Last week and well into this one, the ad blogs were aflame over Adweek's new, inexplicable 36-times-a-year frequency, which in English translates to "we're killing it." However, they cooled after about a week. Still, if you sifted through the charred ruins, you'd have discovered me discovering the ad blogs. And what a fascinating mix of mayhem and morons there was to discover.

Up until now, my blog participation was limited to lurking on AICN and yukking it up over the dedicated pinheads that populate the comment boards of various magazine sites. But when Nielsen, with its usual grace, shot itself in the face with that ludicrous press release, I was, for the first time, reading about something that directly impacts me and my friends. In this case, the magazine I worked at off and on for more than 12 years.

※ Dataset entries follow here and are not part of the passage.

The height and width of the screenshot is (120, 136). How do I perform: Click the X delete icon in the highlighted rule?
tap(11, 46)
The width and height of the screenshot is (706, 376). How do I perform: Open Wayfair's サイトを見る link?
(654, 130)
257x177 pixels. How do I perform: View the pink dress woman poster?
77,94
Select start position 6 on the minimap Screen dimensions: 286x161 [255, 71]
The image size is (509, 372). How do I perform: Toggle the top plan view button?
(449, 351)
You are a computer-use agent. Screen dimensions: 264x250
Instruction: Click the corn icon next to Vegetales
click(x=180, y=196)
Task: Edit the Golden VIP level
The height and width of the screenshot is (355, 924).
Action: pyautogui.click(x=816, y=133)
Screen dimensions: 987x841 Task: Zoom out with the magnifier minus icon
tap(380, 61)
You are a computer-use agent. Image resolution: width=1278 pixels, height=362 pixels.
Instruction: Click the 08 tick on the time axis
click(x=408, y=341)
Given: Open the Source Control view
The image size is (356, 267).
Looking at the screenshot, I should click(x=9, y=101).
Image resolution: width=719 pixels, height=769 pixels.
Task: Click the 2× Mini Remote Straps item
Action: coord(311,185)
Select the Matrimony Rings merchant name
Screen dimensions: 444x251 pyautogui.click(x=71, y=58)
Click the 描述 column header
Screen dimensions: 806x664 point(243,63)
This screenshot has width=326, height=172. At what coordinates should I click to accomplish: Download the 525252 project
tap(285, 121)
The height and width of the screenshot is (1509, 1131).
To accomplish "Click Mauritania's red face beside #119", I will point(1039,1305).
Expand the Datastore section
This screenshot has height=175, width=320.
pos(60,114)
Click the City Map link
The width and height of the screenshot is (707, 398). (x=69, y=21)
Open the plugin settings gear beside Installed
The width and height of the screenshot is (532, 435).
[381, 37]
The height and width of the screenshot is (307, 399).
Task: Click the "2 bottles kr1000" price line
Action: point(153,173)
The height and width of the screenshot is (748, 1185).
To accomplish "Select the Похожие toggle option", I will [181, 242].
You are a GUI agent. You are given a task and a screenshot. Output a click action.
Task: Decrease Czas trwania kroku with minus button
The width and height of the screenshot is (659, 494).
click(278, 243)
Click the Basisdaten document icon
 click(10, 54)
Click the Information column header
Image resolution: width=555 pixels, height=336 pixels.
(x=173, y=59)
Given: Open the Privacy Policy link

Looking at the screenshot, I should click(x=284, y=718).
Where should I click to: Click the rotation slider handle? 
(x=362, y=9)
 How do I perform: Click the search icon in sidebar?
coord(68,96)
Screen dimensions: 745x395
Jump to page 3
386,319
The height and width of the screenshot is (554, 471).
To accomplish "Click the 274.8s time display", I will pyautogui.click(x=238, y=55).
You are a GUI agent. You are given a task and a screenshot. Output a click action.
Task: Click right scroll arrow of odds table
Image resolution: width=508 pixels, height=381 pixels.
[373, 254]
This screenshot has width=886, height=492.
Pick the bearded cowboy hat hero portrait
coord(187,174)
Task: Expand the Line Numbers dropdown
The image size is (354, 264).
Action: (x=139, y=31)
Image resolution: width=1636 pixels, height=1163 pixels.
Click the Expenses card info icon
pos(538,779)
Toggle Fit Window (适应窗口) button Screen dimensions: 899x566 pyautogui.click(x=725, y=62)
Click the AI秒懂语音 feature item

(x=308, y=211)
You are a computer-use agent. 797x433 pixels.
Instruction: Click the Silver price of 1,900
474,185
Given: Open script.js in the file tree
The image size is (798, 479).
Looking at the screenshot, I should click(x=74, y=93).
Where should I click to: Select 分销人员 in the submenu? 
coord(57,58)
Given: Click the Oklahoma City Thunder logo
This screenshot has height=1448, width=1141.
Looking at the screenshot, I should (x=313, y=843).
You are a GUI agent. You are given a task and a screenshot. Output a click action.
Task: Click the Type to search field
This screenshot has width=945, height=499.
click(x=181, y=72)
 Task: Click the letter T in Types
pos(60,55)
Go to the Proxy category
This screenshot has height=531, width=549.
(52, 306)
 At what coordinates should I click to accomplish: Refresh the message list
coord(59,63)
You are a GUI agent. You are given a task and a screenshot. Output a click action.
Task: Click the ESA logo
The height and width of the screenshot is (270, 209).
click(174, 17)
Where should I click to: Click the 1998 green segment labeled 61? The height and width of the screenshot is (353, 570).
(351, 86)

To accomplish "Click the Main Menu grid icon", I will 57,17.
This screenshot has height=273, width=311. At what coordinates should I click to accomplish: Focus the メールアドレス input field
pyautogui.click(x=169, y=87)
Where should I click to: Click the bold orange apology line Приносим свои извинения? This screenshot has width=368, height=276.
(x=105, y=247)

Adland. AdSpy. Adverganza. Adscam. Whoa. A cornucopia of asinine online opinions, inaccurate declarations and ridiculous accusations. I was tripping over stuff so mind-blowingly stupid, I thought at first the writers were kidding. Like Adweek sucks because its journalists never worked in advertising. (Working in a business is a prerequisite to covering it? Who knew? So that's why Edward R. Murrow had such an undistinguished career.) Or, Adweek sucks because its reporters are lazy. (Blaming the book's agonizing downfall on its reporters is like blaming Travis' troops for losing the Alamo.)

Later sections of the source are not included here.